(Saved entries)
--------------------

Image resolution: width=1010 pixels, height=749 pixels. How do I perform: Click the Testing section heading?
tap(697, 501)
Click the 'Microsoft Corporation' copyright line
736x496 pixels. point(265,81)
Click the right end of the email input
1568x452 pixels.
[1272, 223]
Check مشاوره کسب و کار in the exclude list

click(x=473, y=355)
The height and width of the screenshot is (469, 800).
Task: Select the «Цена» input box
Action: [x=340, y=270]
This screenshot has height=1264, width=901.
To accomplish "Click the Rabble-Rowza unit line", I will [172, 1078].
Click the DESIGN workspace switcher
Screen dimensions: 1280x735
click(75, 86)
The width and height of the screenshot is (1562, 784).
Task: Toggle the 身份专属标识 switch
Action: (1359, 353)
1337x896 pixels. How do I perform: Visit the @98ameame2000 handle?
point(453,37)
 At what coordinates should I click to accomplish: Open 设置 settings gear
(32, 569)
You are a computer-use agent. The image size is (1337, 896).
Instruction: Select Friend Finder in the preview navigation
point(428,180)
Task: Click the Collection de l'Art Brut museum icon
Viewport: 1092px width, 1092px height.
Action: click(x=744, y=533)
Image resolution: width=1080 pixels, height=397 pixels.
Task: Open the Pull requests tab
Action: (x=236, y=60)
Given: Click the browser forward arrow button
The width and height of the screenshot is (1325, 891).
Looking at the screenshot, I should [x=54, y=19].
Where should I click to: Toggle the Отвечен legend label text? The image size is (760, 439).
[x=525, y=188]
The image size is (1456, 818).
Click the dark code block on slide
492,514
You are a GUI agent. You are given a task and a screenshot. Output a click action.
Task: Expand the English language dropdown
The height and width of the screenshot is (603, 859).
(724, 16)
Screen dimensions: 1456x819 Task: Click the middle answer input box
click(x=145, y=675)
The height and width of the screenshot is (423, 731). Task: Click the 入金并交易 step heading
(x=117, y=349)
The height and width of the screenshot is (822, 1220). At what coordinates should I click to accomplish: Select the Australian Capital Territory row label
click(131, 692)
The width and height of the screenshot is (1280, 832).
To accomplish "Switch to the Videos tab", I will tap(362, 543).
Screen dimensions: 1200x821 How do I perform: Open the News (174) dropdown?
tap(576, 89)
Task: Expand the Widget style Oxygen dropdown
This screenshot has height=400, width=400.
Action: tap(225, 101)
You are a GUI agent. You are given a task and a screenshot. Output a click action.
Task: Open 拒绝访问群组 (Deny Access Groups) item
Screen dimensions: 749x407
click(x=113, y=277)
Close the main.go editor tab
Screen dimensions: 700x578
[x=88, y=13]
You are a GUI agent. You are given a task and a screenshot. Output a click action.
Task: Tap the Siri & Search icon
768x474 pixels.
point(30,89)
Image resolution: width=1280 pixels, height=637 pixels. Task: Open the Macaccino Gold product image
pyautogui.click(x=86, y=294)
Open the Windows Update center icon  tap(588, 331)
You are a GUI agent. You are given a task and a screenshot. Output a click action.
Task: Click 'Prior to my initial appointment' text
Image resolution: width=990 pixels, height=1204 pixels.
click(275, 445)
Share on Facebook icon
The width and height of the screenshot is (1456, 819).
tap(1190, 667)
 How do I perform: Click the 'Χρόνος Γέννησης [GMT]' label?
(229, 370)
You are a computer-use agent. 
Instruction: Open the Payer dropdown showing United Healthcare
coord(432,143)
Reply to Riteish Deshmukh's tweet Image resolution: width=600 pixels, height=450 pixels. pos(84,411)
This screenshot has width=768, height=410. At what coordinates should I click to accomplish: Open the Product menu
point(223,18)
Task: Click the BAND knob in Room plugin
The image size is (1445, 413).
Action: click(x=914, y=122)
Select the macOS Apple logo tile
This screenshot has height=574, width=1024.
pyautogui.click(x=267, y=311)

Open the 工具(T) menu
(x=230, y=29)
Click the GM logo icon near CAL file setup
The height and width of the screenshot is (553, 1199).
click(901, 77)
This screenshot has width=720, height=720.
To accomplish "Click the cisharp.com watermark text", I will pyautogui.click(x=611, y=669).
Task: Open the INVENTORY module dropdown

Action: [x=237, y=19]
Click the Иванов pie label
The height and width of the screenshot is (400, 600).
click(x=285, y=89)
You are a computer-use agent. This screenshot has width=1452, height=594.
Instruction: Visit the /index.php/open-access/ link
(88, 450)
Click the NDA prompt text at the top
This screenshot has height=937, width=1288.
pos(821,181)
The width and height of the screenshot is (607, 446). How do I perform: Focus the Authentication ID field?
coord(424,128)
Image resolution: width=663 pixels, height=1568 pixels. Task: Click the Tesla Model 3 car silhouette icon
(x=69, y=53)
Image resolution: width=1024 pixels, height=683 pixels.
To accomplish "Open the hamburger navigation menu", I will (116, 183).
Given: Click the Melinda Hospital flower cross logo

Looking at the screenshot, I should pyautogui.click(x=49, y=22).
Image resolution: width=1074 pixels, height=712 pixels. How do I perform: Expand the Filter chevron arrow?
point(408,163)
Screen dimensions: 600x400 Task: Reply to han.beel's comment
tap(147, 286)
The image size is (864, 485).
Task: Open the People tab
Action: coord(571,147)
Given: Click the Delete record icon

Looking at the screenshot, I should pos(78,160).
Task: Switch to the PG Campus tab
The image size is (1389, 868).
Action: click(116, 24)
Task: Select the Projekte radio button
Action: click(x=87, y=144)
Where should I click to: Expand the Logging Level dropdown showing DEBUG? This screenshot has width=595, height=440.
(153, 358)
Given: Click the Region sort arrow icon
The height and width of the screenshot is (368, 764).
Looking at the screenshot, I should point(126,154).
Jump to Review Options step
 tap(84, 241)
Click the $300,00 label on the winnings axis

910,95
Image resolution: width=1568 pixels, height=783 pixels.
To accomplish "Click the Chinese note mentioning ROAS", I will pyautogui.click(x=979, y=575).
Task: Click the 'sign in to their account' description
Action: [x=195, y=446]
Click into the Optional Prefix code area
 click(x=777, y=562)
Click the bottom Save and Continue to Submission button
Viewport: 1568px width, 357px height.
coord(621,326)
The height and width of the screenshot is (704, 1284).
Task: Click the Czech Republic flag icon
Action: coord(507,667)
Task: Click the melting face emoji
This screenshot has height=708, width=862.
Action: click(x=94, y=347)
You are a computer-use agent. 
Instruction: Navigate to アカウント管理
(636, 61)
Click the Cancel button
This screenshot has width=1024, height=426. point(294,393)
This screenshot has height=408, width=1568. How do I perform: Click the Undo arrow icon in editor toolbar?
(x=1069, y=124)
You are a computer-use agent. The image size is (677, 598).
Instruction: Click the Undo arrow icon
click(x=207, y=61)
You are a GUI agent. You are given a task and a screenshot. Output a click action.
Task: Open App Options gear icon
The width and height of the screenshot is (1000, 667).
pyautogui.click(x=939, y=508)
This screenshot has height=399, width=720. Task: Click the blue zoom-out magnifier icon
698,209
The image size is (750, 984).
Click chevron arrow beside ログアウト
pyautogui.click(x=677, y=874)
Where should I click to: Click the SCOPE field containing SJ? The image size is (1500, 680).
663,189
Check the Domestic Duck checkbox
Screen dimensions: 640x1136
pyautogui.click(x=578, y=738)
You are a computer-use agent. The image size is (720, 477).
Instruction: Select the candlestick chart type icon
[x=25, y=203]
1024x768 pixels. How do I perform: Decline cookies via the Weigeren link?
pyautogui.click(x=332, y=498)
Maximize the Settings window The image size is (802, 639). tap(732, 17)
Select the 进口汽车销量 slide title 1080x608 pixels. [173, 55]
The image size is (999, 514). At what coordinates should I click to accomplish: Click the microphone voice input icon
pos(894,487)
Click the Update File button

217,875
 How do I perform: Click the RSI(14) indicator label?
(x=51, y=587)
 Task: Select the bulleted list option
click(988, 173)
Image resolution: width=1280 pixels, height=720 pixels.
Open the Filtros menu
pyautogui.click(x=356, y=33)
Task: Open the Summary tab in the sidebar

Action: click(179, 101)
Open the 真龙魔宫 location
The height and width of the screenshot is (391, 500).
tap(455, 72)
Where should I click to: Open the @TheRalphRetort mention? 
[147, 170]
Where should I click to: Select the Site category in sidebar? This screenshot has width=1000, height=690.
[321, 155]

--------------------

**Work request:**
Retrieve all lines from the data that contain the string "computer".

**Solution to the problem:**
You are a computer-use agent. The image size is (1337, 896).
You are a computer-use agent. 
You are a computer-use agent. This screenshot has width=1452, height=594.
You are a computer-use agent. 
You are a computer-use agent. The image size is (677, 598).
You are a computer-use agent. The image size is (720, 477).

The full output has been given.